The show tanked and Gless went onto TV stardom in C&L, but not before she orchestrated a rapprochement with the woman she’d replaced.”I threw a party for the cast,” she recalled, “to say good-bye and how much I loved being on the show and how kind they were to me even when they missed her. I did not invite Wayne Rogers. I called Lynn Redgrave and said, ‘This is Sharon Gless, don’t hang up. I’m having a party and the cast has been miserable without you. Would you come to my party?
“She’s classier than I am,” Gless went on. “And she said, ‘I would love to. She says, ‘I’ll come late. Let’s have a fight.'” When Redgrave arrived that evening, Gless went out to meet her at her car, at which point they began hurling F-bombs at one another as the partygoers watched in horror. “She said, ‘I heard you were having a party and you didn’t invite me.’ I said, ‘Why would I invite you — you can’t act for sh!t.'” Many more F-bombs were launched before the ruse ended when Gless and Redgrave joined the crowd inside.
The audience cheered heartily, but had been primed by a show jammed with spectacular, emotional performances many of the Streets’s greatest talents, all of whom were working gratis. The concert was timed to coincide with the inauguration of Donald J. Trump and has a strong anti-Trump theme, and it was the first of a monthly series to raise funds for groups under threat by the incoming Administration: The NAACP, Planned Parenthood, the Southern Poverty Law Center, the National Immigration Law Center and the Sierra Club Foundation.
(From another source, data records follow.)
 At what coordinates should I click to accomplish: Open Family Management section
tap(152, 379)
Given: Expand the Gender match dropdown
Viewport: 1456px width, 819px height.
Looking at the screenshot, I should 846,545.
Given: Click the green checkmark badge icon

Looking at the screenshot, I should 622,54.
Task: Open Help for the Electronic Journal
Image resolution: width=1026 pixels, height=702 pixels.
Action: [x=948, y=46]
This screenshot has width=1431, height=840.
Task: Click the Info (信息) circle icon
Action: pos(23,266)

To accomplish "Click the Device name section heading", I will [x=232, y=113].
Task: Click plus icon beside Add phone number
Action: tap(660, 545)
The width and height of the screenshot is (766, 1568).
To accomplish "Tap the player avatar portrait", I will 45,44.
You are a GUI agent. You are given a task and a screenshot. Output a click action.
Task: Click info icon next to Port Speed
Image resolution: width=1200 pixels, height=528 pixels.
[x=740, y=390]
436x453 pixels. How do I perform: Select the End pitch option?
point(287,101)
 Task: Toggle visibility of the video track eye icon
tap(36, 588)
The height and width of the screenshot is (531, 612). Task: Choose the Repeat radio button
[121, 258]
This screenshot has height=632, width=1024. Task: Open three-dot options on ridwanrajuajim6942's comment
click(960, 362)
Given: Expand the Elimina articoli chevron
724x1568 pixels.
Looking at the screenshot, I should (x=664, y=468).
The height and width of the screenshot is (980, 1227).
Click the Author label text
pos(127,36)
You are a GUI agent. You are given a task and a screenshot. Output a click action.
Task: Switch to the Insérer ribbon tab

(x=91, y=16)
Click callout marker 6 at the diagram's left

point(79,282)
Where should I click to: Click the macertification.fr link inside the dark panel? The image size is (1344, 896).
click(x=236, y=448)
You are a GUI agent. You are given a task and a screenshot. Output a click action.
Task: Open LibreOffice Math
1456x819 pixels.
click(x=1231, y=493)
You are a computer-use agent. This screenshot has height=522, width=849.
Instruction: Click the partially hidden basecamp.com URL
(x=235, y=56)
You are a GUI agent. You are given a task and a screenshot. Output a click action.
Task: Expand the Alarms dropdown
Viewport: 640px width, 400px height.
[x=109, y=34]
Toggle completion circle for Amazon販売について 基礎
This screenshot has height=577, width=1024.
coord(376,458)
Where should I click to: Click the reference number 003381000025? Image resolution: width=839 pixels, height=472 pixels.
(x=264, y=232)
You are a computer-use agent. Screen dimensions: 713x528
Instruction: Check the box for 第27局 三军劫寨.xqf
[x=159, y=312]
The roster of performers included Jessie Mueller, who sang the title Carole King song from Beautiful; Betty Buckley, who sang a powerful cover of Peter Gabriel’s “Don’t Give Up”; Kelli O’Hara countering the mood with “Cockeyed Optimist” from South Pacific, and Brian Stokes Mitchell with deeply felt renditions of “America The Beautiful” and “Wheels Of A Dream” from Ragtime. Judy Kuhn powerfully reprised “Colors Of The Wind,” the song she originally sang for the Disney animated film Pocahontas. Billy Porter singing a completely unexpected, unique take on “Edelweiss” from The Sound Of Music.
Rosie Perez drew laughs and nods with her call to arms over the coming threat to America’s poor (“We have a secretary of housing who says poverty is a choice. My ass didn’t choose to be poor”), and there were several equally moving speeches from the supported groups and stand-up from comedians Judy Gold and Caroline Rhea.
But for sheer emotional impact and a kind of closure on a day that was notably hard in a corner of the country that felt isolated from the events in front of the Capitol, performances by three legends made at least temporary cockeyed optimists of all:
Chita Rivera, resplendent and indomitable, sang leonard Bernstein and Stephen Sondheim’s
“America” from West Side Story.
Lillias White tore through Jule Styne and Bob Merrill’s “Don’t Rain On My Parade” from Funny Girl. And Ben Vereen brought the crowd to its feet with a wrenching performance of Bob Thiele and George David Weiss’ “What A Wonderful World.” For the finale, the entire company surrounded Vereen to raise the roof with James Rado, Gerome Ragni and Galt MacDermot’s “Let The Sunshine In” from Hair.
The concert will be streamed again Sunday evening at 9 P.M. ET at concert4america2017.org.